• **REQUIRED TASK A**:
In the records, substitute "magnifying glass" for "magnifier" in the stretch from the line containing "This screenshot has width=896, height=1372." through the end of the records, then give that stretch again with nothing else changed. Leave the pictures out of your answer.

• **DOCUMENT EXTRACT**:
Such optimizations are worthwhile if you’re running large modeling runs, especially if you’re using a lower level CrossFoldLearner or OnlineLogisticRegression object directly, without the mediation of an AdaptiveLogisticRegression, because these lower-level learners are so fast that reading the training data can be the limiting factor on performance. On the other hand, using the more abstracted string-based methods allows you to write code that’s much easier to write and debug and much less prone to surprises if your data files have oddities in them.

Once you have your data read (quickly) and converted (quickly), the next performance bottleneck is likely to be integrating your classifier into a server.

16.4. Integrating a Mahout classifier

Integrating a Mahout classifier is usually just a matter of creating a simple networked service. As such, the general issues of throughput, latency, and service updates that apply to all networked services apply to a Mahout classifier service. These issues can take on a slightly different hue with Mahout classifiers than is customary because Mahout classifiers are often integrated into applications that require extreme speed. But to some extent, services based on Mahout classifiers are simpler than most services because they’re stateless. This statelessness allows trivial horizontal scaling.

This section will cover how to plan and execute the job of integrating a Mahout classifier into a service-based architecture. Then in section 16.5 these ideas are pulled together into a complete working example classification server.

16.4.1. Plan ahead: key issues for integration

Although Mahout-based services have the advantage of being simple, you should still consider some key things when creating such a service in order to use Mahout to its full potential. These key issues include best practices about the division of responsibility for the client and server, checking production data for differences from training data, designing for speed, and handling model updates.

Dividing Responsibilities

One of the critical architectural choices you’ll face as you integrate classification models into a classification service is the division of responsibilities between the client and server sides of your system. A well-considered division can greatly enhance performance and will help future-proof your design.

• **REQUIRED TASK B**:
Write out, word for word, the stretch of the text on integrating a Mahout classifier from "Once you have" through "into a server.".

[Records locating elements on screens]
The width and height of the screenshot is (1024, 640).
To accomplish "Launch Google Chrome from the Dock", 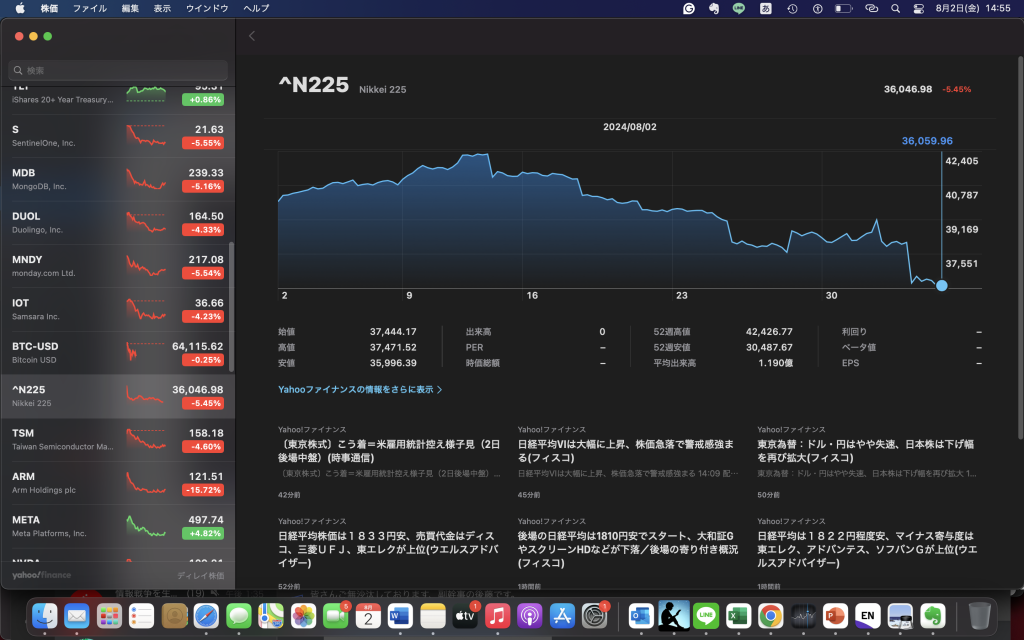I will pos(770,616).
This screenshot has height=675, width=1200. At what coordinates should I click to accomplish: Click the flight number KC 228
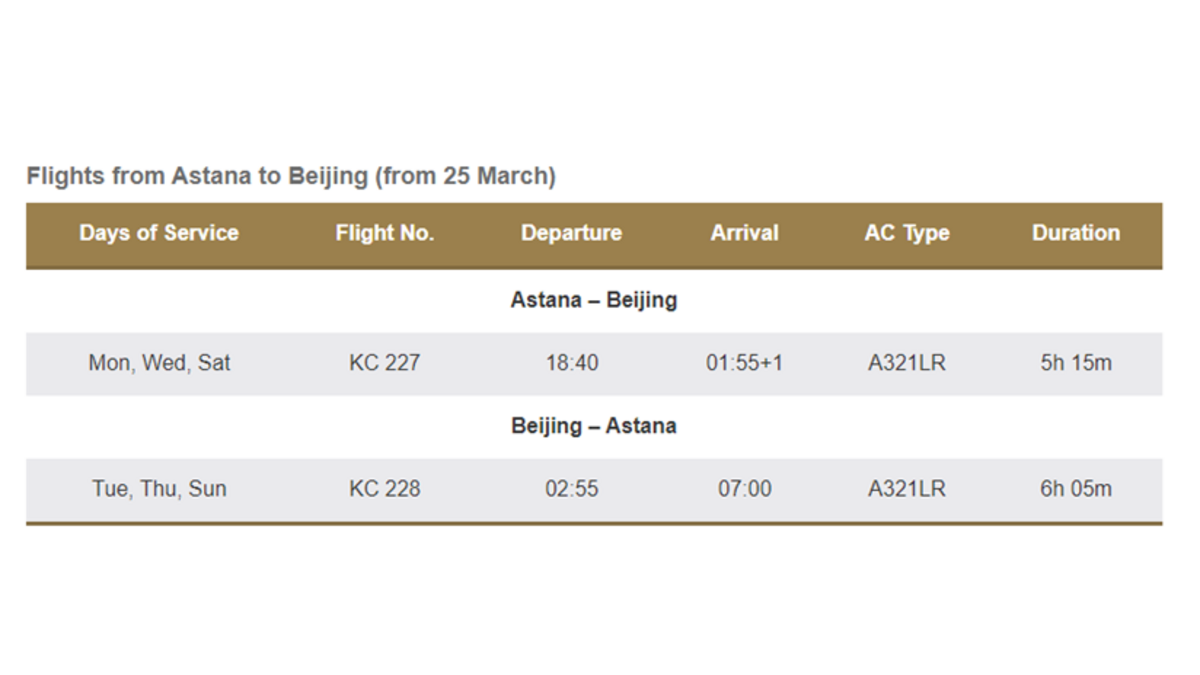pos(384,489)
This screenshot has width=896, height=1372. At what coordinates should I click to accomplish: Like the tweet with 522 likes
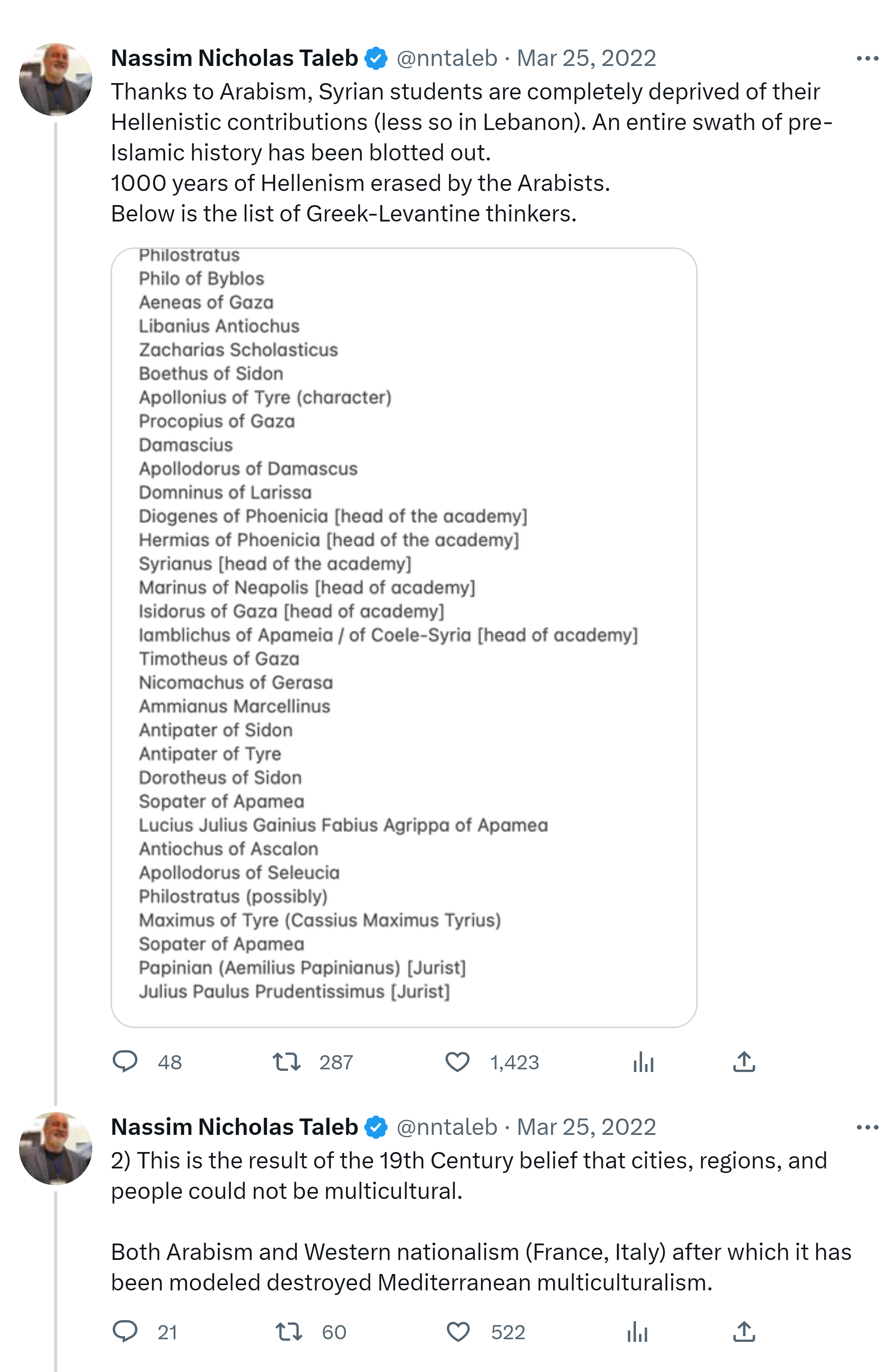458,1331
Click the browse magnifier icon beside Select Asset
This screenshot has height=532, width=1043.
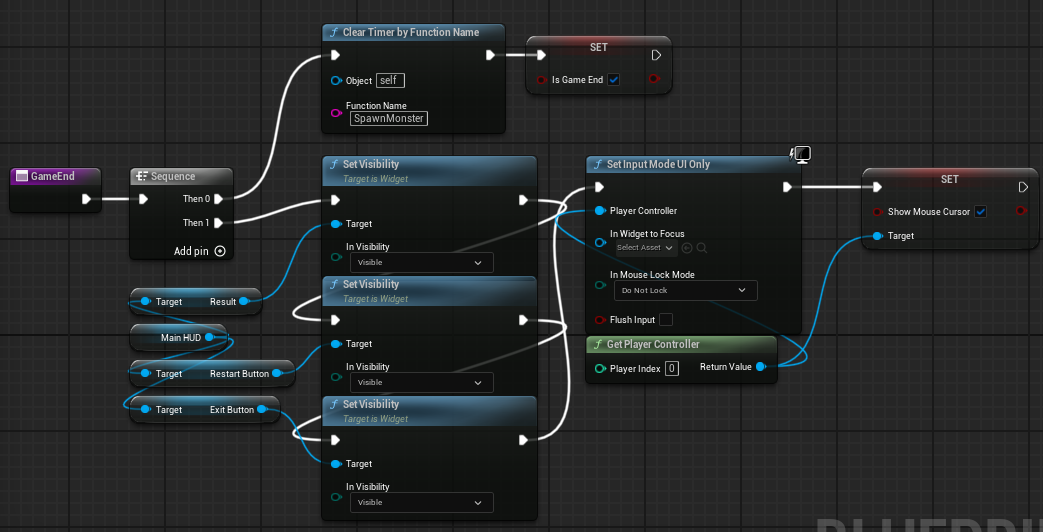(701, 247)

• **COMPLETE RESPONSE A**:
This screenshot has width=896, height=1372. At what coordinates should I click to accomplish: Like the tweet with 522 likes
458,1331
Click the browse magnifying glass icon beside Select Asset
This screenshot has height=532, width=1043.
(701, 247)

• **COMPLETE RESPONSE B**:
Once you have your data read (quickly) and converted (quickly), the next performance bottleneck is likely to be integrating your classifier into a server.